- Genre: comedy
- Written by: Pat Donahue Tony Hudz Ian Belcher Clive Cocking Harry Fontaine Eric Nicol Jim Scott
- Directed by: Al Vitols
- Presented by: Terry David Mulligan Bill Reiter
- Country of origin: Canada
- Original language: English
- No. of seasons: 1

Production
- Producer: Al Vitols
- Production location: Vancouver
- Running time: 30 minutes

Original release
- Network: CBC Television
- Release: 11 July – 26 September 1971

= Pifffle & Co. =

Pifffle & Co. is a Canadian comedy television series which aired on CBC Television in 1971.

==Premise==
Terry David Mulligan and Bill Reiter hosted this Vancouver-produced series, whose title was intentionally spelled with three F's. The sketches were performed by series regulars Allan Anderson, Graeme Campbell, Roxanne Erwin, Joseph Golland, Micki Maunsell, Shirley Milliner and Carol Oczkowska.

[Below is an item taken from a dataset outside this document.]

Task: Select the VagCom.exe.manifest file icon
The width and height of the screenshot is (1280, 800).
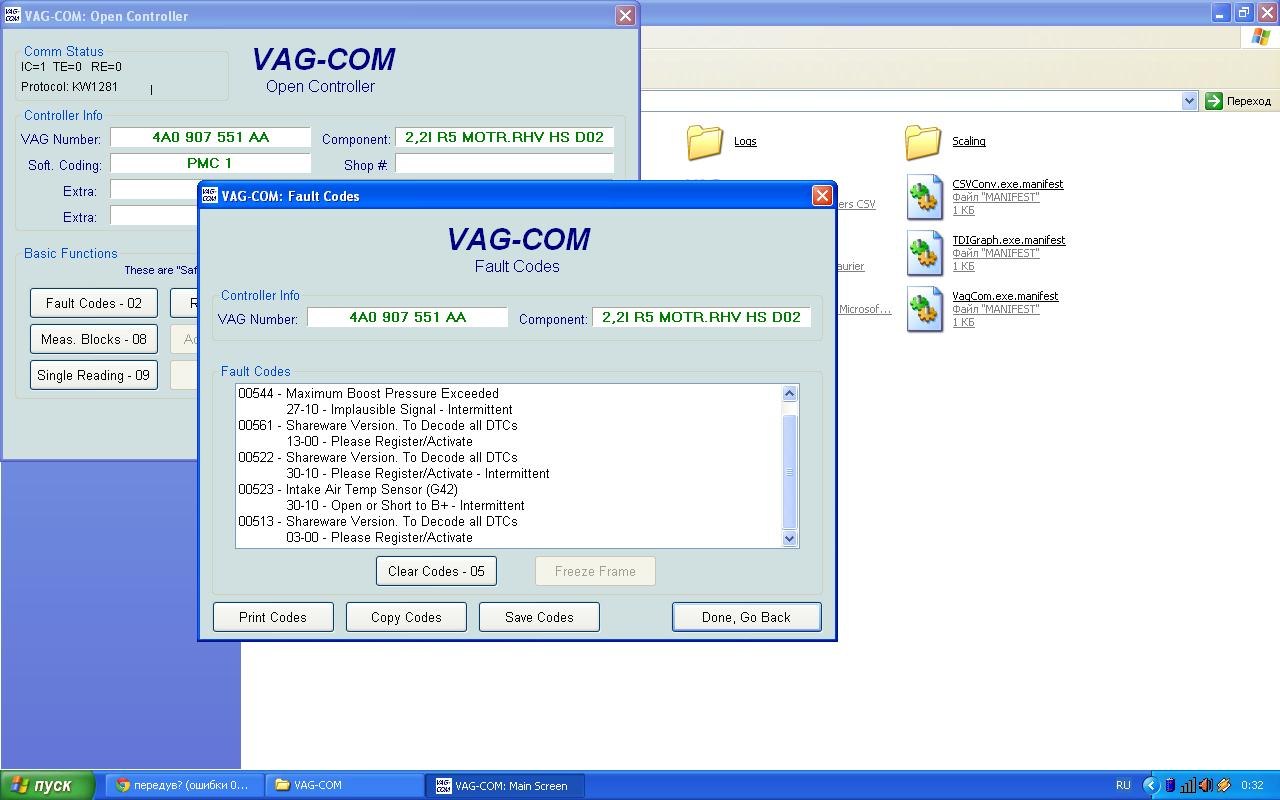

Each episode was dedicated to a satirical examination of particular topic, based on titles such as "Pifffle & Co. vs. Canadians", "Pifffle & Co. vs. Health", "Pifffle & Co. vs. Love" and "Pifffle & Co. vs. Women's Lib".

==Scheduling==
This half-hour series was broadcast on Sundays at 5:30 p.m. (Eastern) from 11 July to 26 September 1971.

==See also==
- A Second Look (1969, also produced and directed by Al Vitols)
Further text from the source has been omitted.